## Required work
The entries that follow must be given again exactly, with no pictures kept.

## Data to process
━━━━━━

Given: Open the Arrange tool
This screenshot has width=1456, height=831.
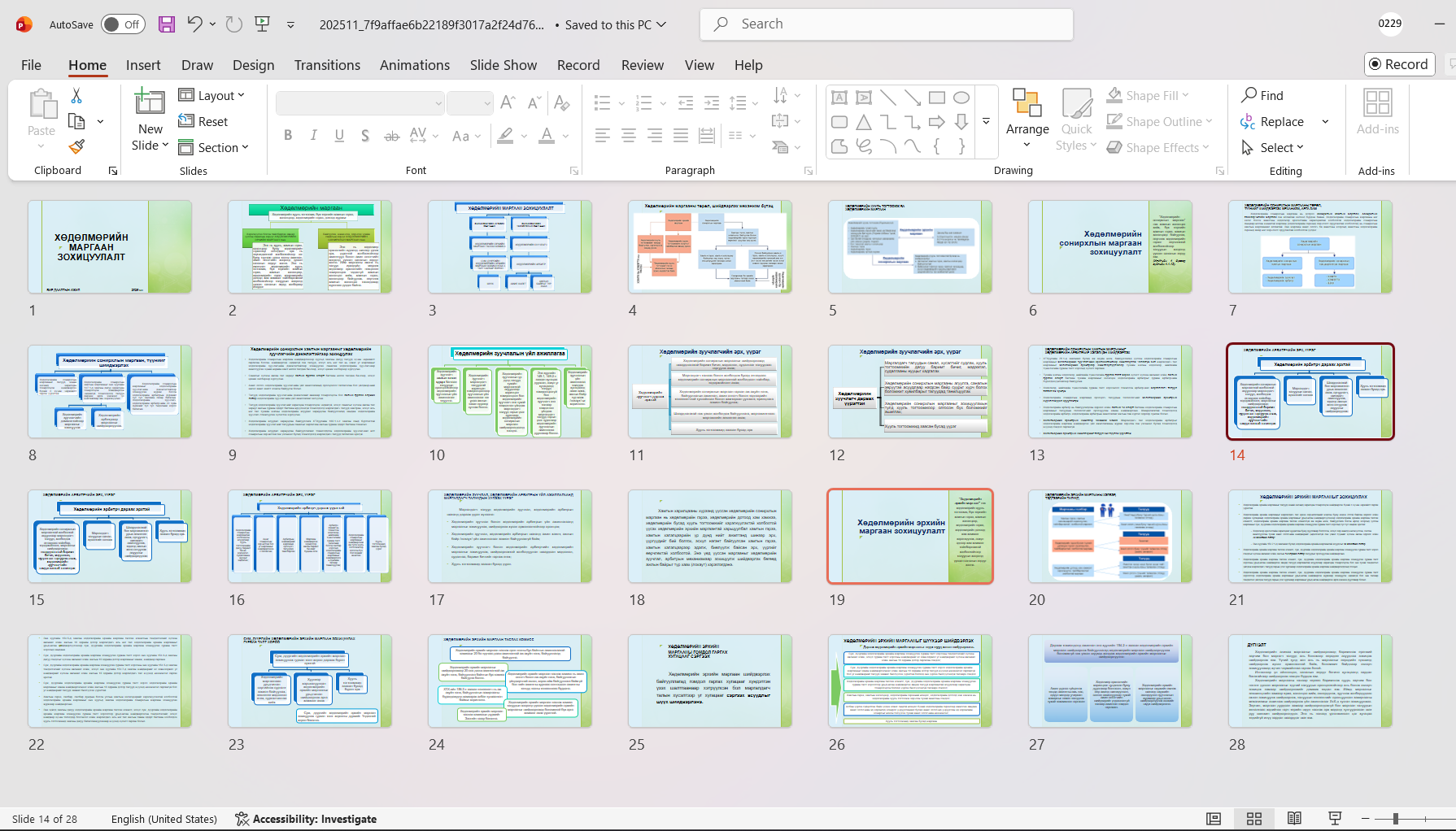Looking at the screenshot, I should (1027, 114).
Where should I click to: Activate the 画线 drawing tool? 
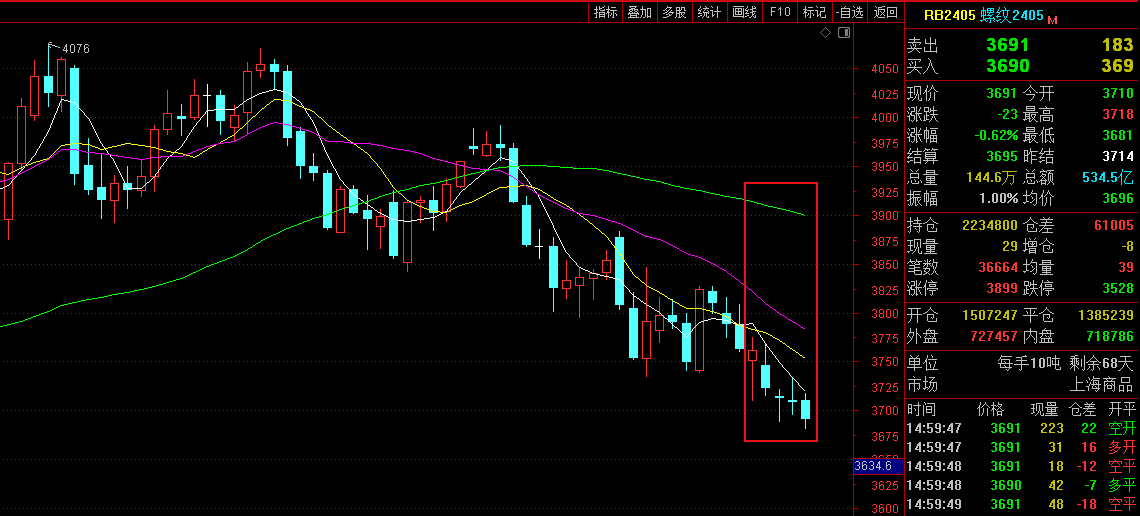point(744,12)
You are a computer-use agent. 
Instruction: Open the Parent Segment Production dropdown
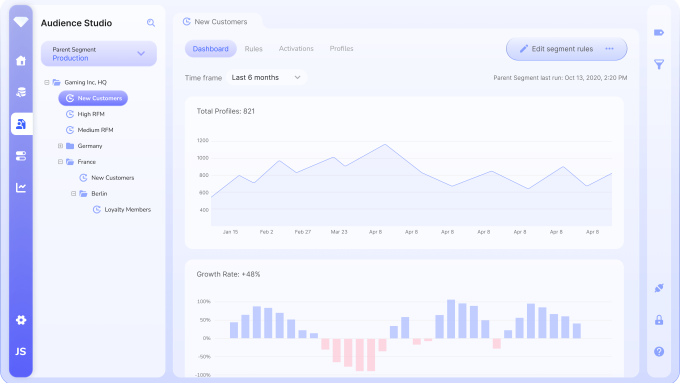(99, 54)
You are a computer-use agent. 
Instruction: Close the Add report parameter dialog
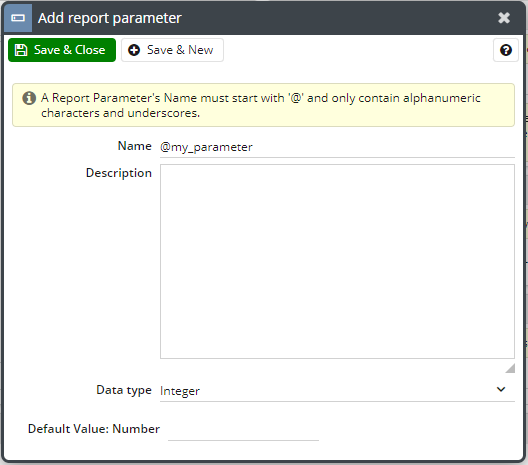point(504,18)
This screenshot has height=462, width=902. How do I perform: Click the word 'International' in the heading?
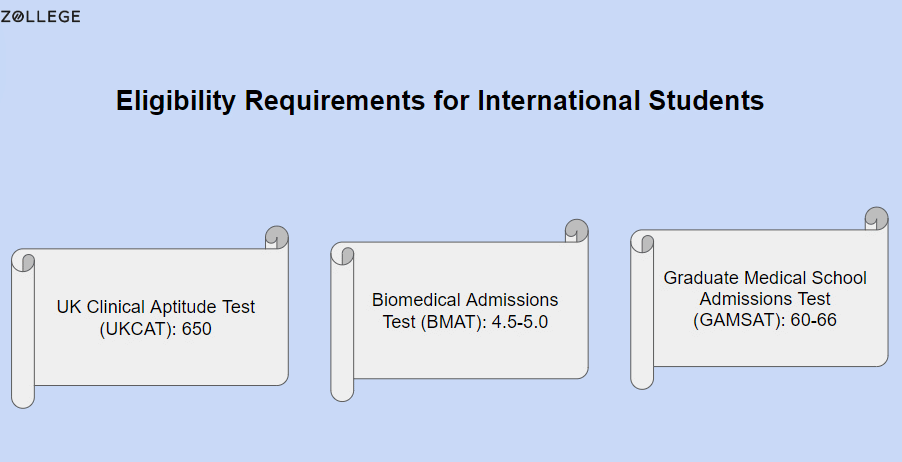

━━━━━━

## Reply
Given: Open the Arrange tool
This screenshot has width=1456, height=831.
Looking at the screenshot, I should (1027, 114).
Where should I click to: Activate the 画线 drawing tool? 
point(744,12)
You are a computer-use agent. 
Instruction: Open the Parent Segment Production dropdown
(99, 54)
You are a computer-use agent. 
Instruction: Close the Add report parameter dialog
point(504,18)
This screenshot has height=462, width=902. How do I perform: Click the word 'International' in the heading?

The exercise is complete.